I pass the post office and the brand new San Carlos High School, looking very well financed, probably with casino money. Across the street is a place called Apache Burger, a triumph of cultural assimilation.
After traveling uphill for about four miles from Peridot, I begin to descend into another valley. Across the expanse of lowland I see a few houses and other buildings, their roofs glinting silver in the mid-afternoon light.
At 16.7 miles I come to another intersection of U.S. 70 and Indian Route 6. I’m just a mile or so east of the Apache Gold Casino and Resort. I am at the point on the map called Cutter, and beginning to reach the western end of the reservation. Off to the south and southwest are the Mescal and Pinal Mountains.
I’m approaching the Apache Gold Casino now. It’s surrounded with palm trees. This is indeed a goldmine for the Apaches, as casinos are for Indians everywhere. In fact, it’s better than a gold mine, because nothing is being taken out of the land. Instead people from off the reservation bring their gold here and deposit it. People pay money to drive out here in order to go inside and give the Apaches a guaranteed profit of perhaps ten to twenty cents of every dollar spent inside.

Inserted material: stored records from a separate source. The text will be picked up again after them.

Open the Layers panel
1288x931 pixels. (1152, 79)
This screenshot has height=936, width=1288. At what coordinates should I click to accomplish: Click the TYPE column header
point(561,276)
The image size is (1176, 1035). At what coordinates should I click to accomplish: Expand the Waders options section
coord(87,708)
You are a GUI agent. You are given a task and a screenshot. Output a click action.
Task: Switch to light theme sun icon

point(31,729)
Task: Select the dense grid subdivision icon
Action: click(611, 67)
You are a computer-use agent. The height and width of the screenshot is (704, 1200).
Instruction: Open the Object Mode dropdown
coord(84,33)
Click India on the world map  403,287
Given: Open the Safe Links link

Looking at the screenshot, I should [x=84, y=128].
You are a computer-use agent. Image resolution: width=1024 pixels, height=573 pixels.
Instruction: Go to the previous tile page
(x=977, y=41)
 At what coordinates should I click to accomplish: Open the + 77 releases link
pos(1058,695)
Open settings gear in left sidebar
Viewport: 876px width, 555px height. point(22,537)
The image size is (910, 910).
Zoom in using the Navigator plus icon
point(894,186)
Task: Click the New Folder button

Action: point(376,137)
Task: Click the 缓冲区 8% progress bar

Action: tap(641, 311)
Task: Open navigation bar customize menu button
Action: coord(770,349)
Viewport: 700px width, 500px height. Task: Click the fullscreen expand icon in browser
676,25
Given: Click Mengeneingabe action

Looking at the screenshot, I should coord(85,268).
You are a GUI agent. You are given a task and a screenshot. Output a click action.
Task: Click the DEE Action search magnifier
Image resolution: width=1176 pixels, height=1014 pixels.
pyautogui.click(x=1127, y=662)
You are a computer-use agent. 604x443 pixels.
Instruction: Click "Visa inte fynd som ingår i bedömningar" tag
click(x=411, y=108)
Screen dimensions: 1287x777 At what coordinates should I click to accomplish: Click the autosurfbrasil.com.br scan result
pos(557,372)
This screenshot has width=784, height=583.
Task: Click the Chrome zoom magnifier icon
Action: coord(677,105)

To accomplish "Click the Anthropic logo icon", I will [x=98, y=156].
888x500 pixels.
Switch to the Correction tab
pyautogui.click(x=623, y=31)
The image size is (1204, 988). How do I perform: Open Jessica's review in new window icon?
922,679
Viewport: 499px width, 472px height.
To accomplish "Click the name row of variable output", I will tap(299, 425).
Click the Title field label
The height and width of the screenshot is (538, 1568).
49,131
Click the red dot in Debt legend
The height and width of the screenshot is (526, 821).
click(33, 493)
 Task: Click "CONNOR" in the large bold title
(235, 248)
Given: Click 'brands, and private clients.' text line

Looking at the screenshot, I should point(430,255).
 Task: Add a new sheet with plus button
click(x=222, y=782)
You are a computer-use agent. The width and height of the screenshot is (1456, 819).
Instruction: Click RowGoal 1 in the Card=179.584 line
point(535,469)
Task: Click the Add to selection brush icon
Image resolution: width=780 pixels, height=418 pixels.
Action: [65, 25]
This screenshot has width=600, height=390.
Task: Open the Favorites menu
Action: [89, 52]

All the hosts must do is maintain the casino and serve free drinks. The rest takes care of itself. A nice antidote to centuries of privation and spoliation at the hands of the invaders. Now the invaders, particularly the eldest of them, dependent on Social Security and pensions, go to the Apaches and lay treasure at their feet in hopes of winning, against all odds. This amounts to voluntary direct taxation for the benefit of the Indians, an idea which, if you were to put it that way to these white senior citizens, would seem abhorrent.
Ordinarily I would go inside and bet my five dollars, as has been my custom. But since I have only 78 cents in my pocket at the moment I will forgo the exercise. Maybe I’ll come out here tomorrow on my day off. Now I need to get through the walk before dark.
After the casino things get lonely again pretty quickly, and the next 2.5 miles go by uneventfully. At the intersection where the motor home is parked Smokey the Bear on a sign says the forest fire danger today is moderate.